= Thomas David Lister =

Thomas David Lister CBE FRCS (30 January 1869 – 30 July 1924) was a British physician, surgeon, paediatrician, and expert on tuberculosis and the medical aspects of life assurance.

Lister was born in London, the son of Francis Wilson Lister and his wife Elizabeth (née Wishart). He was educated at Haberdashers' Aske's Boys' School and trained as a doctor at Guy's Hospital, graduating Doctor of Medicine (MD) in 1894. He became a Fellow of the Royal College of Surgeons (FRCS) the same year, and a Member of the Royal College of Physicians (MRCP) in 1900. He worked as house surgeon at Guy's from 1893 to 1894 and pathologist at the East London Hospital for Children from 1897 to 1900. He later became physician to the Mount Vernon Hospital for Consumption and the Royal Waterloo Hospital for Children.
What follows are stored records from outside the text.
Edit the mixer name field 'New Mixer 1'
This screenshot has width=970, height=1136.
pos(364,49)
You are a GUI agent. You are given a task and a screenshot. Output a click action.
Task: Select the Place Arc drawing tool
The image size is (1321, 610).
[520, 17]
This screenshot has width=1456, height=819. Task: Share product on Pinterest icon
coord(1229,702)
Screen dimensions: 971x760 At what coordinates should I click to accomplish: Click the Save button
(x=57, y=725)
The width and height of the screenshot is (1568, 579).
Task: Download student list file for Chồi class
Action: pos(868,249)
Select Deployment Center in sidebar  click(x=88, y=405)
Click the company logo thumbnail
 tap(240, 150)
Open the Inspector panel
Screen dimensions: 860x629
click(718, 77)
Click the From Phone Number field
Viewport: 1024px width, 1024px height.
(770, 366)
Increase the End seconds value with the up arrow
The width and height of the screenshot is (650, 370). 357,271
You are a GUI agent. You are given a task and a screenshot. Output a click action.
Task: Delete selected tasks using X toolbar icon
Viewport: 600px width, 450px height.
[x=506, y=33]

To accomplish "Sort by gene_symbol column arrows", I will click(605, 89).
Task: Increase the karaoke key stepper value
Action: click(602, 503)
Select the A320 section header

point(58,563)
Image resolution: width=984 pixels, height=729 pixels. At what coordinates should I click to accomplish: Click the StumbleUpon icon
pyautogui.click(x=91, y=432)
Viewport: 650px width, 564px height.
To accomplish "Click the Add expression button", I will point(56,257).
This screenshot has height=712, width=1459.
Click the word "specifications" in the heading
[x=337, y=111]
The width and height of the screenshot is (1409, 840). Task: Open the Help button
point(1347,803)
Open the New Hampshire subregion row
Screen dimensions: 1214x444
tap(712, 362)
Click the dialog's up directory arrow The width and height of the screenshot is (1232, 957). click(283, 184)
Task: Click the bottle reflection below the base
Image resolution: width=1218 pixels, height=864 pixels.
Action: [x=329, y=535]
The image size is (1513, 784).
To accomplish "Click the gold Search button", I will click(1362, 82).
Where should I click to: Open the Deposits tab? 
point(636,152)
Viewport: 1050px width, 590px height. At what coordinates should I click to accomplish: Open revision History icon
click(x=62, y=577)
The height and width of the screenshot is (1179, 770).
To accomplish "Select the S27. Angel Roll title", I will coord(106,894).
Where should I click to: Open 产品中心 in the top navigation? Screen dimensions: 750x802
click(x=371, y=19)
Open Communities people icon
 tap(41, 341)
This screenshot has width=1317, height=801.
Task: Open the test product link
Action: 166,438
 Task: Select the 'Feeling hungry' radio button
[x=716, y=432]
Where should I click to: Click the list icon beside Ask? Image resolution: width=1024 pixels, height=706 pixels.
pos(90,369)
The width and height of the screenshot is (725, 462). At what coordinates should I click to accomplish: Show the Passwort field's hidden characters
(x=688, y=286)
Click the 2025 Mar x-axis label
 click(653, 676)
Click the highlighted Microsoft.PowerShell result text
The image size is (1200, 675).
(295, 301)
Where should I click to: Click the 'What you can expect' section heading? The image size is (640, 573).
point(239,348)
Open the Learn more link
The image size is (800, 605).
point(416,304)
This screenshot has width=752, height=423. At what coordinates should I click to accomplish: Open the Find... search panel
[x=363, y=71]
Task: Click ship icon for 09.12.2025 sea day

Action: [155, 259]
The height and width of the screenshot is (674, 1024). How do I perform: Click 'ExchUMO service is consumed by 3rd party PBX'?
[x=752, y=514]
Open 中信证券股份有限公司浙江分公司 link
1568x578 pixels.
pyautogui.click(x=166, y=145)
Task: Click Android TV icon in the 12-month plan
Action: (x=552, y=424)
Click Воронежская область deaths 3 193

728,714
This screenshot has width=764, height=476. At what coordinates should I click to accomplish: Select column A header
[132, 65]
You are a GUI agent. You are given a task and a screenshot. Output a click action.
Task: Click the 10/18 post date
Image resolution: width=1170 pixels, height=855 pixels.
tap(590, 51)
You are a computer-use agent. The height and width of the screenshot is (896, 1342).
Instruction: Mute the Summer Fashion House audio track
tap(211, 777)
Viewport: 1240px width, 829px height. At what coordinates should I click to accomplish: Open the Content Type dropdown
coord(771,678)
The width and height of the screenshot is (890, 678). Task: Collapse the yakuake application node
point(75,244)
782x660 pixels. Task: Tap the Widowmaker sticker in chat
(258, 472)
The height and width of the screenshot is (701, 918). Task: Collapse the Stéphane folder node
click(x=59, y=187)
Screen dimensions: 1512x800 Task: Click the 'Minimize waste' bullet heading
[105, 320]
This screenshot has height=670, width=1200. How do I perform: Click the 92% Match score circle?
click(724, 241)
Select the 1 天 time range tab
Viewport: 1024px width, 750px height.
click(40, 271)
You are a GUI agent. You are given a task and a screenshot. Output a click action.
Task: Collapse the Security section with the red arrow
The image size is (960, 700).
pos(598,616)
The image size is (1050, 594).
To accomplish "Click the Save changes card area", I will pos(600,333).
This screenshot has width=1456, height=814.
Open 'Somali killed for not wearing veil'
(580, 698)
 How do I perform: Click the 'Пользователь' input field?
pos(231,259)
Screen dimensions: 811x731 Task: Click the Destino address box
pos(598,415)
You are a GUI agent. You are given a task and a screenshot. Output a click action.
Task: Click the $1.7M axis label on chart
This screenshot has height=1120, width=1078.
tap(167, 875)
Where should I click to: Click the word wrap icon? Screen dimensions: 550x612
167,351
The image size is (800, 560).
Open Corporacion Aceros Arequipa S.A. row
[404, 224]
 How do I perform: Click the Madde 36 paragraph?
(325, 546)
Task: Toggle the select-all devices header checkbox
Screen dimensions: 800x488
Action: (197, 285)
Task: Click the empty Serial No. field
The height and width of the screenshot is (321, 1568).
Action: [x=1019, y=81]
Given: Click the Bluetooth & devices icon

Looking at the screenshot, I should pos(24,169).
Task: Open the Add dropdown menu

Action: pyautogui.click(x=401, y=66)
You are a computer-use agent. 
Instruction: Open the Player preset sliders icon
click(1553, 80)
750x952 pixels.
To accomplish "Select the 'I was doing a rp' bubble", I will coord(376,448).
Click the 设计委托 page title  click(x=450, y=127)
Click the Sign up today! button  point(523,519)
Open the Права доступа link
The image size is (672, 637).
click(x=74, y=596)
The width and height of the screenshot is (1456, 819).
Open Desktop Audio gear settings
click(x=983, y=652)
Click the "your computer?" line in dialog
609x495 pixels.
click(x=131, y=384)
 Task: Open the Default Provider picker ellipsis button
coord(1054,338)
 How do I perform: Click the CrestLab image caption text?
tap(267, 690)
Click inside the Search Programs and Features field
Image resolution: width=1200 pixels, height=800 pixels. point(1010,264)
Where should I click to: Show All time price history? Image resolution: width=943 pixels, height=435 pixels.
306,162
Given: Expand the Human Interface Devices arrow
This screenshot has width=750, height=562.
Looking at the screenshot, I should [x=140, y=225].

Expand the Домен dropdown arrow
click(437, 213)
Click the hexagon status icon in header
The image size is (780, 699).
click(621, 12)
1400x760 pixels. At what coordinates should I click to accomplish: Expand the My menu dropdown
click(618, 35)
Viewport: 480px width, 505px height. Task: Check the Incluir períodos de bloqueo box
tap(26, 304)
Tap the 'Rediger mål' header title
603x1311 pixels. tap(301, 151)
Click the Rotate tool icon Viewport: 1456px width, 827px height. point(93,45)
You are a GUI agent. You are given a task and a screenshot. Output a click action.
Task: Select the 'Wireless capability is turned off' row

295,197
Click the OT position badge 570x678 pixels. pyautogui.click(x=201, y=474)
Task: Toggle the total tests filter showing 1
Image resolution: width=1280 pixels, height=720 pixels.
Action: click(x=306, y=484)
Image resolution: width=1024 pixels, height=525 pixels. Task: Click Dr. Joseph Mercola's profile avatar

He was consulting physician for chest cases to the Prince of Wales' Hospital for Officers from 1917 to 1919 and as a member of and honorary advisory physician to the council of the National Association for Establishment and Maintenance of Sanatoria for Workers suffering from Tuberculosis was responsible for drawing up the plans for Benenden Sanatorium.

Lister was appointed Commander of the Order of the British Empire (CBE) in January 1920 for his work in the First World War. He married Louise Edna Bertha Ritter.